Former Illinois governor convicted of corruption

CHICAGO – Former Gov. George Ryan was convicted of corruption Monday in the scandal that ended his political career in 2003 at the same time he was winning international acclaim for commuting the sentences of everyone on Illinois’ death row.

Ryan, 72, sat stone-faced as the verdict was read, and vowed afterward to appeal.

He was convicted of steering state contracts and leases, including a $25 million IBM computer deal, to political insiders while he was Illinois secretary of state in the 1990s and then governor for one term. In return, he got vacations in Jamaica, Cancun, Mexico, and Palm Springs, Calif., and gifts ranging from a golf bag to $145,000 in loans to his brother’s floundering business.

He could get up to 20 years in prison at sentencing Aug. 4.

Texas: Hot weather spurs blackouts

Witheringly hot temperatures and an electricity shortage forced power utilities around Texas to conduct rolling blackouts for several hours Monday. As temperatures climbed into the upper 90s, and even to triple digits, thousands of Texans found themselves without power. The Electric Reliability Council of Texas, which runs the state’s electricity grid, said operations were back to normal by Monday evening.

California: Avalanche hits resort

An avalanche struck a Northern California ski resort Monday, but no one was reported trapped or missing, a resort spokeswoman said. The Mammoth Mountain resort is located 195 miles east of San Francisco. Mammoth Mountain has had record snowfall this season, more than 52 feet since October.

D.C.: Two detainees lose appeal

The Supreme Court on Monday turned down a long-shot appeal filed on behalf of two Chinese Muslims being held at Guantanamo Bay while the U.S. government tries to find a country to take them. The U.S. military agrees that Abu Bakker Qassim and A’Del Abdu al-Hakim are not enemy combatants and should be freed after more than four years in custody, but with concerns they would be persecuted back in China, the military doesn’t know where to send them. In other action taken Monday by the Supreme Court, justices refused to stop a California prosecutor’s efforts to obtain confidential counseling records kept by the Catholic Church on two priests under investigation for molesting children, and turned down an appeal from evangelist Jerry Falwell over a Web site with a name similar to his but with opposite views on gays.

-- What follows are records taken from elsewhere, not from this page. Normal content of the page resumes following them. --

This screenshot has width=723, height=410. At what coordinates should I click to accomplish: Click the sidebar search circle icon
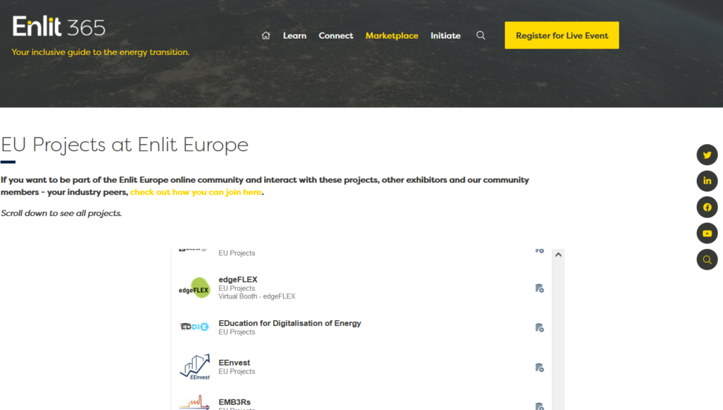point(707,260)
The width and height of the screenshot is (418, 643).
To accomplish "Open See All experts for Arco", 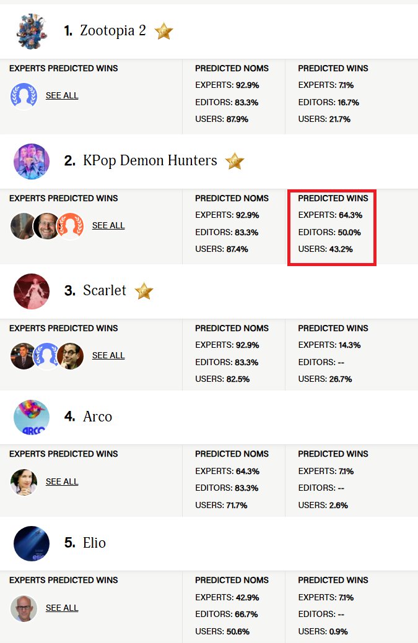I will point(62,482).
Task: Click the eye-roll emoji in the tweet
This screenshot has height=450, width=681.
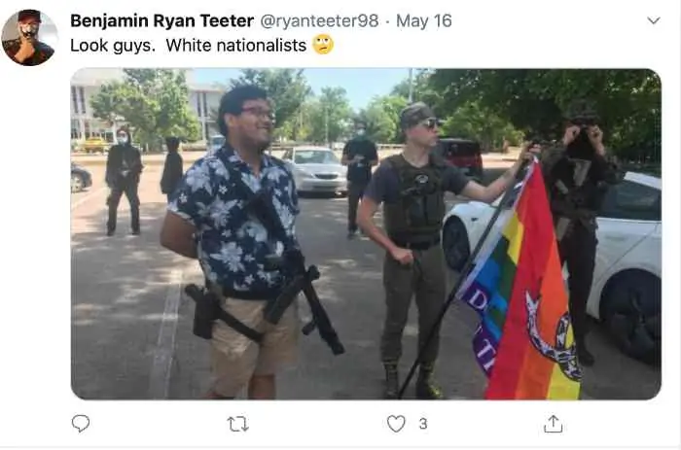Action: 323,45
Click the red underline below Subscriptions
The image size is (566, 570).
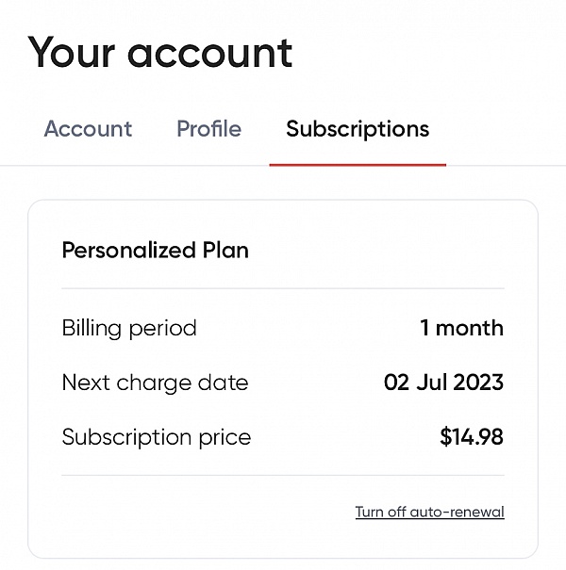tap(358, 164)
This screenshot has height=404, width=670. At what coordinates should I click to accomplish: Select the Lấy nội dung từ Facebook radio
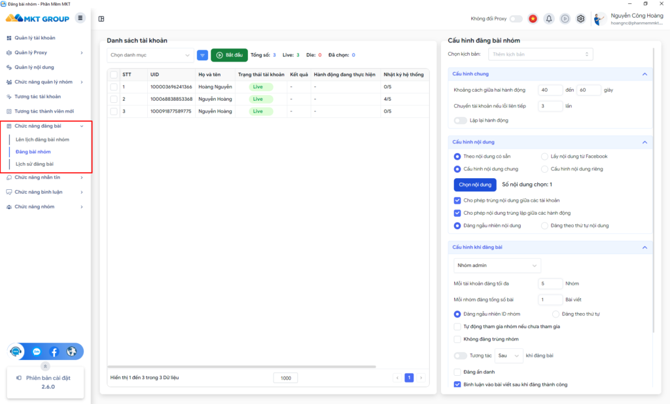click(544, 156)
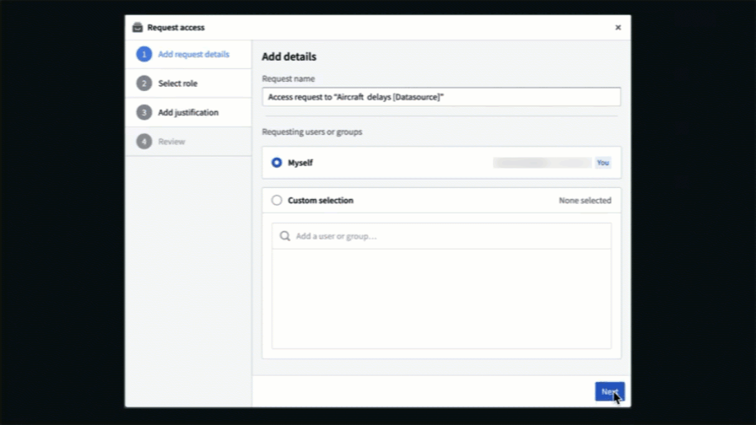Click the Next button
The width and height of the screenshot is (756, 425).
(x=609, y=391)
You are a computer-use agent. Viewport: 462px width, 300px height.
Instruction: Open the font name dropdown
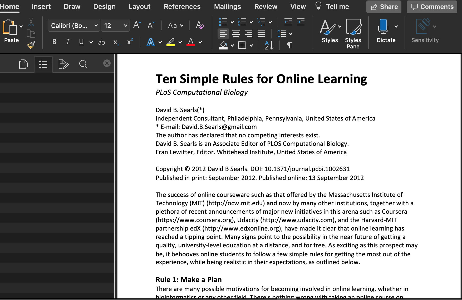coord(96,26)
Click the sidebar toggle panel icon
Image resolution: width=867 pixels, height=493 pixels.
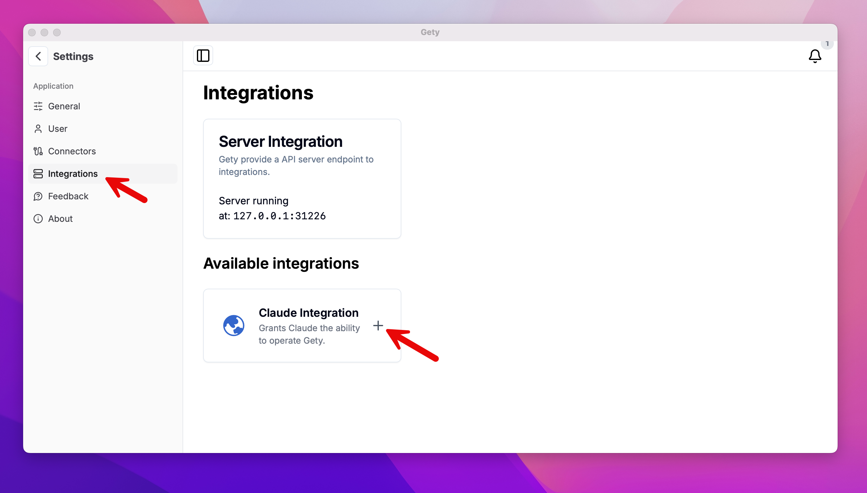pos(203,55)
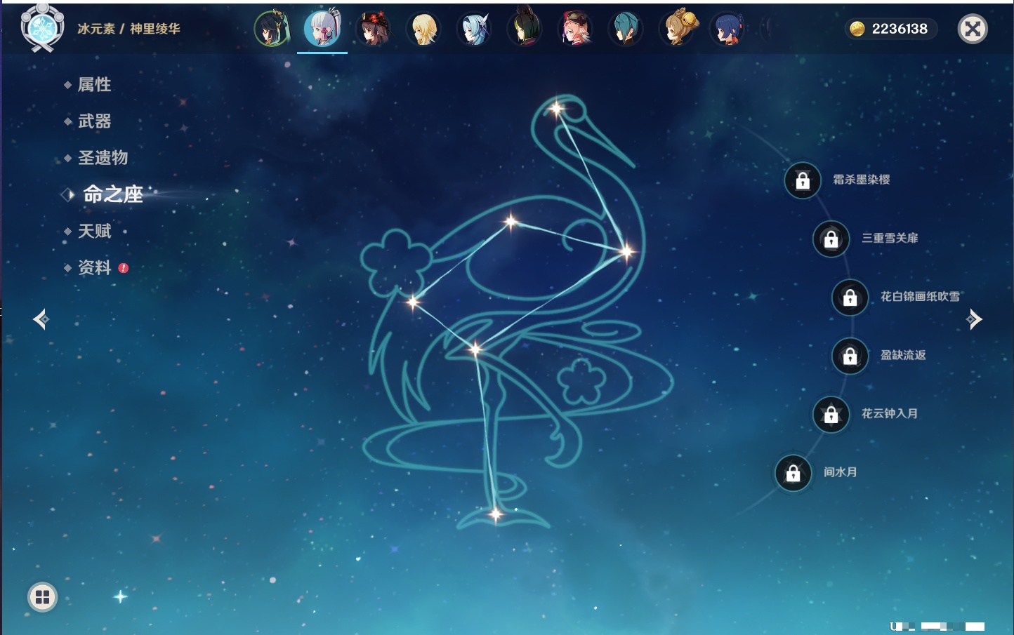
Task: Select the locked 间水月 constellation node
Action: pyautogui.click(x=794, y=473)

Oklahoma: Charges in grisly plot

A grocery store stocker was arraigned in Purcell on Monday on first-degree murder charges in the killing and sexual assault of 10-year-old Jamie Rose Bolin in what authorities said was an elaborate plan to eventually eat her. Kevin Ray Underwood, 26, who pleaded not guilty, is thought to have killed the girl last week.

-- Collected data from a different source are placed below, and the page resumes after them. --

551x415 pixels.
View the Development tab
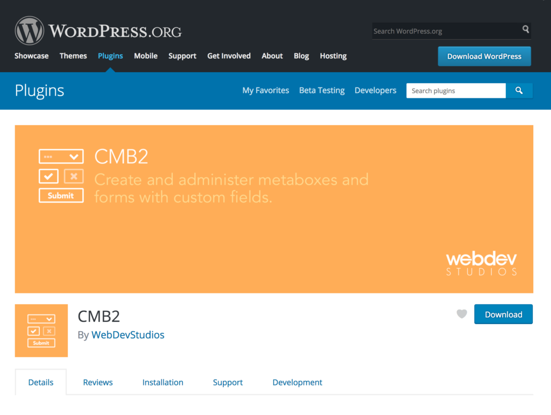(297, 382)
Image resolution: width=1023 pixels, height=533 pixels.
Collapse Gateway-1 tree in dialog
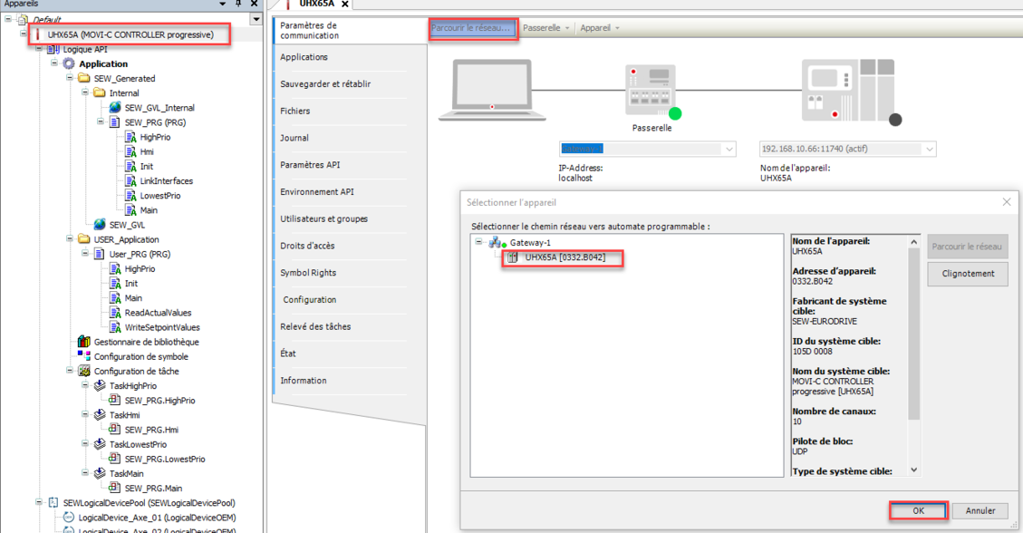click(479, 243)
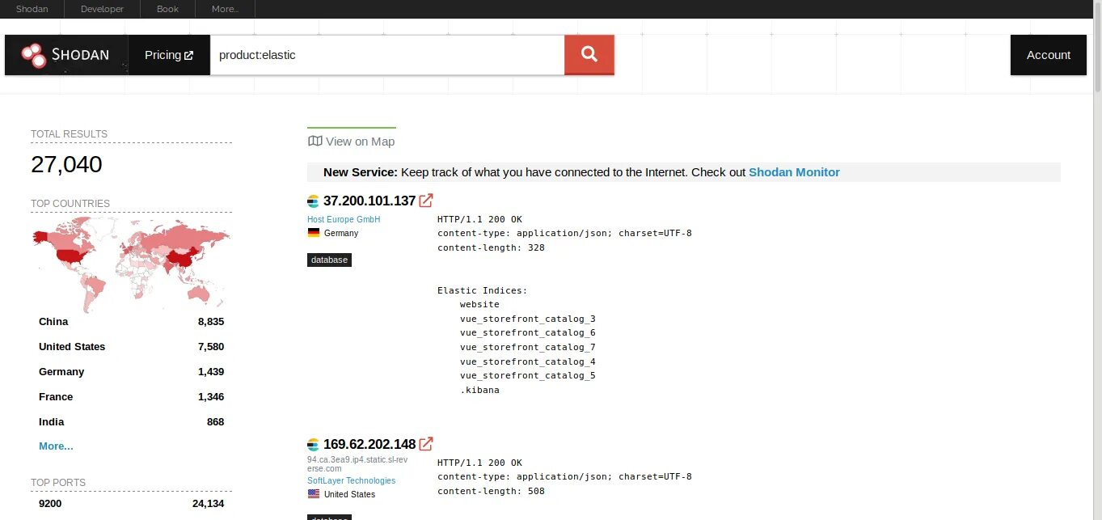Open the More.. top navigation menu
The width and height of the screenshot is (1102, 520).
[225, 9]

Ohio: Stepfather guilty in rape

A man accused of impregnating his teenage stepdaughter with a syringe eight years ago was convicted in Akron on Monday of rape. The jury in the retrial of John Goff, 44, found that he forced Shenna Grimm to be inseminated with his sperm when she was 16, at a time when her mother could no longer conceive. Grimm’s son was born in 1999, and about a year later she gave him up for adoption. No sentencing date was set.